● **What this task involves**
Can you arrange every line of the records below as a JSON list of strings, one string per line, with blank lines left out?

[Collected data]
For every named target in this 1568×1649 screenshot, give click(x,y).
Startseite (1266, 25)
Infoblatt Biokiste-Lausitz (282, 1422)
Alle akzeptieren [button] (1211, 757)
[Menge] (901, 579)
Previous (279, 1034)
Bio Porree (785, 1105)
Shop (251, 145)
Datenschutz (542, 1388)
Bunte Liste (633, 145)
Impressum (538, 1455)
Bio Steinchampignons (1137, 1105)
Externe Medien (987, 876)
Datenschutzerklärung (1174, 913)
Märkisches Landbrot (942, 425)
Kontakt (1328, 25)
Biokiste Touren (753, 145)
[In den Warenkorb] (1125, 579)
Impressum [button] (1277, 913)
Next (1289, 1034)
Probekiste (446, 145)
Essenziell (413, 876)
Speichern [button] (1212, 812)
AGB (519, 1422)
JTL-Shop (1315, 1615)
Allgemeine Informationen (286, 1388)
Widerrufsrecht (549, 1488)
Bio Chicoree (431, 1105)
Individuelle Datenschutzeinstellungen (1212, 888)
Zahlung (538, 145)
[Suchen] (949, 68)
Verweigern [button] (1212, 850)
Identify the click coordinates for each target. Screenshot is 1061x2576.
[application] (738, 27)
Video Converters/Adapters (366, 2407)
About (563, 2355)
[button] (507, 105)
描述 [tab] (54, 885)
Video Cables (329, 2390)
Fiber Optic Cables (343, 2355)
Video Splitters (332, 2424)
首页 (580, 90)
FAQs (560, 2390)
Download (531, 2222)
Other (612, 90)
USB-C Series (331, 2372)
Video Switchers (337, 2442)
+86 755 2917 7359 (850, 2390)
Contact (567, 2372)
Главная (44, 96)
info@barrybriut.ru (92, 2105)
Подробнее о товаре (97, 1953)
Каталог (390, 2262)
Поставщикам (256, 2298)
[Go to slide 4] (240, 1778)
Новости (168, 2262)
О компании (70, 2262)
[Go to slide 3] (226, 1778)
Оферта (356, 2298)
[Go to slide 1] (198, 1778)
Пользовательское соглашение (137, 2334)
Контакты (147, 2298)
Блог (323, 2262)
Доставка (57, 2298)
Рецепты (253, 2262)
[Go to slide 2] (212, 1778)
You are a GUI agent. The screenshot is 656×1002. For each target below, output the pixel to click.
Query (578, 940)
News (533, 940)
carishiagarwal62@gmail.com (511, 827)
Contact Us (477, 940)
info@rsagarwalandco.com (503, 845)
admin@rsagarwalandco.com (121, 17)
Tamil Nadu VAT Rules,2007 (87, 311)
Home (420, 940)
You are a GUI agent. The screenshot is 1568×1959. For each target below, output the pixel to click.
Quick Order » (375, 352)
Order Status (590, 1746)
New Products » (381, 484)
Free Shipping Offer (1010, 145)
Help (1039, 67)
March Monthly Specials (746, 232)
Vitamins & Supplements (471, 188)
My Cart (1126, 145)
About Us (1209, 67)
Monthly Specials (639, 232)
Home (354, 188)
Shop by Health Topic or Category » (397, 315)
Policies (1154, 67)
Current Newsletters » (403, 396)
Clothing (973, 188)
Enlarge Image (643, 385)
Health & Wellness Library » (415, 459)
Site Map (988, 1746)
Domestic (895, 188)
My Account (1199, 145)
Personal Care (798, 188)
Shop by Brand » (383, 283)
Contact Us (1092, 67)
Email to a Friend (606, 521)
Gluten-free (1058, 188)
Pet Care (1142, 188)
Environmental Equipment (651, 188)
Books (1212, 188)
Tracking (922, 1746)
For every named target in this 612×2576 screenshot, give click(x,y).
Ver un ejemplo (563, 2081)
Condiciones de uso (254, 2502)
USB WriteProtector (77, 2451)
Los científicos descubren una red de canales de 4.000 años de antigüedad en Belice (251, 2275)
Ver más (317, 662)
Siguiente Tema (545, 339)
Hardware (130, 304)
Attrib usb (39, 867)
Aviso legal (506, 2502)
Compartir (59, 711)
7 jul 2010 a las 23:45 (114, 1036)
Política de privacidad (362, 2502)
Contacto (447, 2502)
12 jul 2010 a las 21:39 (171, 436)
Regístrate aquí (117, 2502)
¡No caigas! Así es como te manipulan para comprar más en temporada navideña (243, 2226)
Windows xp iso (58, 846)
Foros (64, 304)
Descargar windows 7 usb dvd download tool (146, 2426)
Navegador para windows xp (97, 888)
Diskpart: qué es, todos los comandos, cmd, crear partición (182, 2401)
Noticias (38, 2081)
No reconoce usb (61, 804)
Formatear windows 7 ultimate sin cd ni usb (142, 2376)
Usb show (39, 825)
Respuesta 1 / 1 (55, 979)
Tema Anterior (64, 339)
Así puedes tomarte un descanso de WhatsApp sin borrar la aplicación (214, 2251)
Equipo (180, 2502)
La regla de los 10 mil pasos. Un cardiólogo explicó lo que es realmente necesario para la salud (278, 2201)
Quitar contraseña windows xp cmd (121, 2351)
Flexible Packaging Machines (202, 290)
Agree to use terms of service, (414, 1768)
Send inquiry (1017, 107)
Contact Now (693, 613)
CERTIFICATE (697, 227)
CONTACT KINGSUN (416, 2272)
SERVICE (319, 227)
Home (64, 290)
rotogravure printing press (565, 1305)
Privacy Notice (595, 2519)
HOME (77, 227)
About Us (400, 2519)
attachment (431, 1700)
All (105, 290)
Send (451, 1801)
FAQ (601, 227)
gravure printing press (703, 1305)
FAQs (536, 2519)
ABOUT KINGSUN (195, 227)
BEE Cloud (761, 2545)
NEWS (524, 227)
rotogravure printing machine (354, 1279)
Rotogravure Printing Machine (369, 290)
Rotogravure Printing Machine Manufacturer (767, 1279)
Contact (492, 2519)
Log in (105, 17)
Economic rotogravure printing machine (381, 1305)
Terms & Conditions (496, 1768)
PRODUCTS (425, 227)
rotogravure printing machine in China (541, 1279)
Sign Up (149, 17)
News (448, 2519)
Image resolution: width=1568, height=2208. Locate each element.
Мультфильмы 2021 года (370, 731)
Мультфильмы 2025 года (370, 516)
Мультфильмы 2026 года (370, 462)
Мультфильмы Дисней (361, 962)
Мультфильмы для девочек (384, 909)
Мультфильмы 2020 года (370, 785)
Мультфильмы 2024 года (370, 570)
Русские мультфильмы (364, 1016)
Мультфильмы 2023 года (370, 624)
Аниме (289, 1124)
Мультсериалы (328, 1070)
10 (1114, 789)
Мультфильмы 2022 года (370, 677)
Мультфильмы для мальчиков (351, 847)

● **Task solution**
[
  "For every named target in this 1568×1649 screenshot, give click(x,y).",
  "Startseite (1266, 25)",
  "Infoblatt Biokiste-Lausitz (282, 1422)",
  "Alle akzeptieren [button] (1211, 757)",
  "[Menge] (901, 579)",
  "Previous (279, 1034)",
  "Bio Porree (785, 1105)",
  "Shop (251, 145)",
  "Datenschutz (542, 1388)",
  "Bunte Liste (633, 145)",
  "Impressum (538, 1455)",
  "Bio Steinchampignons (1137, 1105)",
  "Externe Medien (987, 876)",
  "Datenschutzerklärung (1174, 913)",
  "Märkisches Landbrot (942, 425)",
  "Kontakt (1328, 25)",
  "Biokiste Touren (753, 145)",
  "[In den Warenkorb] (1125, 579)",
  "Impressum [button] (1277, 913)",
  "Next (1289, 1034)",
  "Probekiste (446, 145)",
  "Essenziell (413, 876)",
  "Speichern [button] (1212, 812)",
  "AGB (519, 1422)",
  "JTL-Shop (1315, 1615)",
  "Allgemeine Informationen (286, 1388)",
  "Widerrufsrecht (549, 1488)",
  "Bio Chicoree (431, 1105)",
  "Individuelle Datenschutzeinstellungen (1212, 888)",
  "Zahlung (538, 145)",
  "[Suchen] (949, 68)",
  "Verweigern [button] (1212, 850)",
  "Identify the click coordinates for each target. Screenshot is 1061x2576.",
  "[application] (738, 27)",
  "Video Converters/Adapters (366, 2407)",
  "About (563, 2355)",
  "[button] (507, 105)",
  "描述 [tab] (54, 885)",
  "Video Cables (329, 2390)",
  "Fiber Optic Cables (343, 2355)",
  "Video Splitters (332, 2424)",
  "首页 (580, 90)",
  "FAQs (560, 2390)",
  "Download (531, 2222)",
  "Other (612, 90)",
  "USB-C Series (331, 2372)",
  "Video Switchers (337, 2442)",
  "+86 755 2917 7359 (850, 2390)",
  "Contact (567, 2372)",
  "Главная (44, 96)",
  "info@barrybriut.ru (92, 2105)",
  "Подробнее о товаре (97, 1953)",
  "Каталог (390, 2262)",
  "Поставщикам (256, 2298)",
  "[Go to slide 4] (240, 1778)",
  "Новости (168, 2262)",
  "О компании (70, 2262)",
  "[Go to slide 3] (226, 1778)",
  "Оферта (356, 2298)",
  "[Go to slide 1] (198, 1778)",
  "Пользовательское соглашение (137, 2334)",
  "Контакты (147, 2298)",
  "Блог (323, 2262)",
  "Доставка (57, 2298)",
  "Рецепты (253, 2262)",
  "[Go to slide 2] (212, 1778)",
  "You are a GUI agent. The screenshot is 656×1002. For each target below, output the pixel to click.",
  "Query (578, 940)",
  "News (533, 940)",
  "carishiagarwal62@gmail.com (511, 827)",
  "Contact Us (477, 940)",
  "info@rsagarwalandco.com (503, 845)",
  "admin@rsagarwalandco.com (121, 17)",
  "Tamil Nadu VAT Rules,2007 (87, 311)",
  "Home (420, 940)",
  "You are a GUI agent. The screenshot is 1568×1959. For each target below, output the pixel to click.",
  "Quick Order » (375, 352)",
  "Order Status (590, 1746)",
  "New Products » (381, 484)",
  "Free Shipping Offer (1010, 145)",
  "Help (1039, 67)",
  "March Monthly Specials (746, 232)",
  "Vitamins & Supplements (471, 188)",
  "My Cart (1126, 145)",
  "About Us (1209, 67)",
  "Monthly Specials (639, 232)",
  "Home (354, 188)",
  "Shop by Health Topic or Category » (397, 315)",
  "Policies (1154, 67)",
  "Current Newsletters » (403, 396)",
  "Clothing (973, 188)",
  "Enlarge Image (643, 385)",
  "Health & Wellness Library » (415, 459)",
  "Site Map (988, 1746)",
  "Domestic (895, 188)",
  "My Account (1199, 145)",
  "Personal Care (798, 188)",
  "Shop by Brand » (383, 283)",
  "Contact Us (1092, 67)",
  "Email to a Friend (606, 521)",
  "Gluten-free (1058, 188)",
  "Pet Care (1142, 188)",
  "Environmental Equipment (651, 188)",
  "Books (1212, 188)",
  "Tracking (922, 1746)",
  "For every named target in this 612×2576 screenshot, give click(x,y).",
  "Ver un ejemplo (563, 2081)",
  "Condiciones de uso (254, 2502)",
  "USB WriteProtector (77, 2451)",
  "Los científicos descubren una red de canales de 4.000 años de antigüedad en Belice (251, 2275)",
  "Ver más (317, 662)",
  "Siguiente Tema (545, 339)",
  "Hardware (130, 304)",
  "Attrib usb (39, 867)",
  "Aviso legal (506, 2502)",
  "Compartir (59, 711)",
  "7 jul 2010 a las 23:45 (114, 1036)",
  "Política de privacidad (362, 2502)",
  "Contacto (447, 2502)",
  "12 jul 2010 a las 21:39 (171, 436)",
  "Regístrate aquí (117, 2502)",
  "¡No caigas! Así es como te manipulan para comprar más en temporada navideña (243, 2226)",
  "Windows xp iso (58, 846)",
  "Foros (64, 304)",
  "Descargar windows 7 usb dvd download tool (146, 2426)",
  "Navegador para windows xp (97, 888)",
  "Diskpart: qué es, todos los comandos, cmd, crear partición (182, 2401)",
  "Noticias (38, 2081)",
  "No reconoce usb (61, 804)",
  "Formatear windows 7 ultimate sin cd ni usb (142, 2376)",
  "Usb show (39, 825)",
  "Respuesta 1 / 1 (55, 979)",
  "Tema Anterior (64, 339)",
  "Así puedes tomarte un descanso de WhatsApp sin borrar la aplicación (214, 2251)",
  "Equipo (180, 2502)",
  "La regla de los 10 mil pasos. Un cardiólogo explicó lo que es realmente necesario para la salud (278, 2201)",
  "Quitar contraseña windows xp cmd (121, 2351)",
  "Flexible Packaging Machines (202, 290)",
  "Agree to use terms of service, (414, 1768)",
  "Send inquiry (1017, 107)",
  "Contact Now (693, 613)",
  "CERTIFICATE (697, 227)",
  "CONTACT KINGSUN (416, 2272)",
  "SERVICE (319, 227)",
  "Home (64, 290)",
  "rotogravure printing press (565, 1305)",
  "Privacy Notice (595, 2519)",
  "HOME (77, 227)",
  "About Us (400, 2519)",
  "attachment (431, 1700)",
  "All (105, 290)",
  "Send (451, 1801)",
  "FAQ (601, 227)",
  "gravure printing press (703, 1305)",
  "FAQs (536, 2519)",
  "ABOUT KINGSUN (195, 227)",
  "BEE Cloud (761, 2545)",
  "NEWS (524, 227)",
  "rotogravure printing machine (354, 1279)",
  "Rotogravure Printing Machine (369, 290)",
  "Rotogravure Printing Machine Manufacturer (767, 1279)",
  "Contact (492, 2519)",
  "Log in (105, 17)",
  "Economic rotogravure printing machine (381, 1305)",
  "Terms & Conditions (496, 1768)",
  "PRODUCTS (425, 227)",
  "rotogravure printing machine in China (541, 1279)",
  "Sign Up (149, 17)",
  "News (448, 2519)",
  "Image resolution: width=1568, height=2208. Locate each element.",
  "Мультфильмы 2021 года (370, 731)",
  "Мультфильмы 2025 года (370, 516)",
  "Мультфильмы 2026 года (370, 462)",
  "Мультфильмы Дисней (361, 962)",
  "Мультфильмы для девочек (384, 909)",
  "Мультфильмы 2020 года (370, 785)",
  "Мультфильмы 2024 года (370, 570)",
  "Русские мультфильмы (364, 1016)",
  "Мультфильмы 2023 года (370, 624)",
  "Аниме (289, 1124)",
  "Мультсериалы (328, 1070)",
  "10 (1114, 789)",
  "Мультфильмы 2022 года (370, 677)",
  "Мультфильмы для мальчиков (351, 847)"
]